When Dynamic Parallelism is used, is the actual number of regsiters used (# of threads per block 1) x (# of threads per block 2) x (# of registers used in kernel 1) x (# of registers used in kernel 2)?
nvcc --ptxas-options=-v shows the following,

ptxas info    : Function properties for calc(double*, double*, double*, double*, double*, double*, double*, double*, double*, double*, double*, int, int, int, unsigned int*, unsigned int*, unsigned int*, unsigned int*, unsigned int*, unsigned int*, int)
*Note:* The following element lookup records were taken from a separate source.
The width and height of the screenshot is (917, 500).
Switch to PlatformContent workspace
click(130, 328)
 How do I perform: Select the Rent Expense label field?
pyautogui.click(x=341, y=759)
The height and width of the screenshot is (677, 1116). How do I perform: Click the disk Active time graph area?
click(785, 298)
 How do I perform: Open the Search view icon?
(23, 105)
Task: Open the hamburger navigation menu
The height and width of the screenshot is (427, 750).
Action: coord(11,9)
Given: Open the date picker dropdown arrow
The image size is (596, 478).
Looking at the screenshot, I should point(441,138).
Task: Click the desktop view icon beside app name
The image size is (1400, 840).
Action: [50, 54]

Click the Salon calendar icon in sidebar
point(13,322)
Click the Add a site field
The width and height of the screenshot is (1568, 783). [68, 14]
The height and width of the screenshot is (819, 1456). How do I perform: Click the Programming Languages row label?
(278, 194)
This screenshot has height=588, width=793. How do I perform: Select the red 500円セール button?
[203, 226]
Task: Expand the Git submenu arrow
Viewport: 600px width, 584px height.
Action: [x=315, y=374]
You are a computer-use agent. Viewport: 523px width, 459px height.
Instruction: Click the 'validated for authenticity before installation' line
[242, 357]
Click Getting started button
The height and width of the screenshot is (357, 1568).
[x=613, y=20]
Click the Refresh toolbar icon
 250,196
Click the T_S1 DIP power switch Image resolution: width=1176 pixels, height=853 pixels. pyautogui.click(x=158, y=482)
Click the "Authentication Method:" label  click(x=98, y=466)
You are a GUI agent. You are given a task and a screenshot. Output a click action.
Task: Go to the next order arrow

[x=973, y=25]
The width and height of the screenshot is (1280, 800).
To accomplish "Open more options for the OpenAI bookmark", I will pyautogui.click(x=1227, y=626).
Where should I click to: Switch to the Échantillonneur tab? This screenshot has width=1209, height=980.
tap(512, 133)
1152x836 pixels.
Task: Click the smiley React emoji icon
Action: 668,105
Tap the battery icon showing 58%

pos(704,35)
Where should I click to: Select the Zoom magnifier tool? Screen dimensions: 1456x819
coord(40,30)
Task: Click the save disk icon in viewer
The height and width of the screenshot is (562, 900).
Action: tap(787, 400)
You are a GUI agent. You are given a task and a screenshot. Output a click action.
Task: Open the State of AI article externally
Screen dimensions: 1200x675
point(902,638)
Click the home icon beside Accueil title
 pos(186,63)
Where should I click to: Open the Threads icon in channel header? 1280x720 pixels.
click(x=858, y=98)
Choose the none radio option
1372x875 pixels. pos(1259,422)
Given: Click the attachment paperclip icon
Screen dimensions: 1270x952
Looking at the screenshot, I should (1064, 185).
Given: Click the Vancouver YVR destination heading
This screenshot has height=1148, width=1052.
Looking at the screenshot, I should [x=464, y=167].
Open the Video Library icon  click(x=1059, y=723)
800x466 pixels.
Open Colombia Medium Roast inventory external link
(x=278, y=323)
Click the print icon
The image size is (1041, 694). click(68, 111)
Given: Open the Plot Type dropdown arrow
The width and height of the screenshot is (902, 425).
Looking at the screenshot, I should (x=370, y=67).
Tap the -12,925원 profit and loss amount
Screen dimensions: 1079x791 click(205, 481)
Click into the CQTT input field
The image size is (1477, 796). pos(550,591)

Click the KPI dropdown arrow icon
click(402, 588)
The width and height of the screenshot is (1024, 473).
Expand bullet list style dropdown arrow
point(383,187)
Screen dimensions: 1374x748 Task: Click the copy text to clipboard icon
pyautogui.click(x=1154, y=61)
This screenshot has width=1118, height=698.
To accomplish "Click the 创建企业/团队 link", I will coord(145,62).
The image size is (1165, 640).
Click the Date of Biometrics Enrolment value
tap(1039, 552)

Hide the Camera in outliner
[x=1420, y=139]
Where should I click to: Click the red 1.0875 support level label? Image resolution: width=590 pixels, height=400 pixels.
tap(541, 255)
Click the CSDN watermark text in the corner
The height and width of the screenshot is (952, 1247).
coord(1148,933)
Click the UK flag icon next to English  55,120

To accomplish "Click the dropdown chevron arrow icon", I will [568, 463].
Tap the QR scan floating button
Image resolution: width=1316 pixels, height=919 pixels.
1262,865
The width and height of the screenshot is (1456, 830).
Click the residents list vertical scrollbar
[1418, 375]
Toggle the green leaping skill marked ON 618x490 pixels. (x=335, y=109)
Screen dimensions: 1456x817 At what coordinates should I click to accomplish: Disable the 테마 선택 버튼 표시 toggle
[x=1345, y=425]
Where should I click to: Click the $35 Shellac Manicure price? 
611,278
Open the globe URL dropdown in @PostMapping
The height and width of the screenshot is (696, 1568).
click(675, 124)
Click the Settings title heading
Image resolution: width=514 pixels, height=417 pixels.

    0 bytes stack frame, 0 bytes spill stores, 0 bytes spill loads
ptxas info    : Used 32 registers, 476 bytes cmem[0], 8 bytes cmem[2]
--
ptxas info    : Function properties for calcd(double*, double*, double*, double*, double*, double*, double*, double*, double*, double*, double*, int, int, int, unsigned int*, unsigned int*, unsigned int*, unsigned int*, unsigned int*, unsigned int*, int, int, int)
    0 bytes stack frame, 0 bytes spill stores, 0 bytes spill loads
ptxas info    : Used 88 registers, 1440 bytes smem, 484 bytes cmem[0], 120 bytes cmem[2]

In our case, registers per block is 65536(using Tesla P100), if this output is true it exceeds 65536.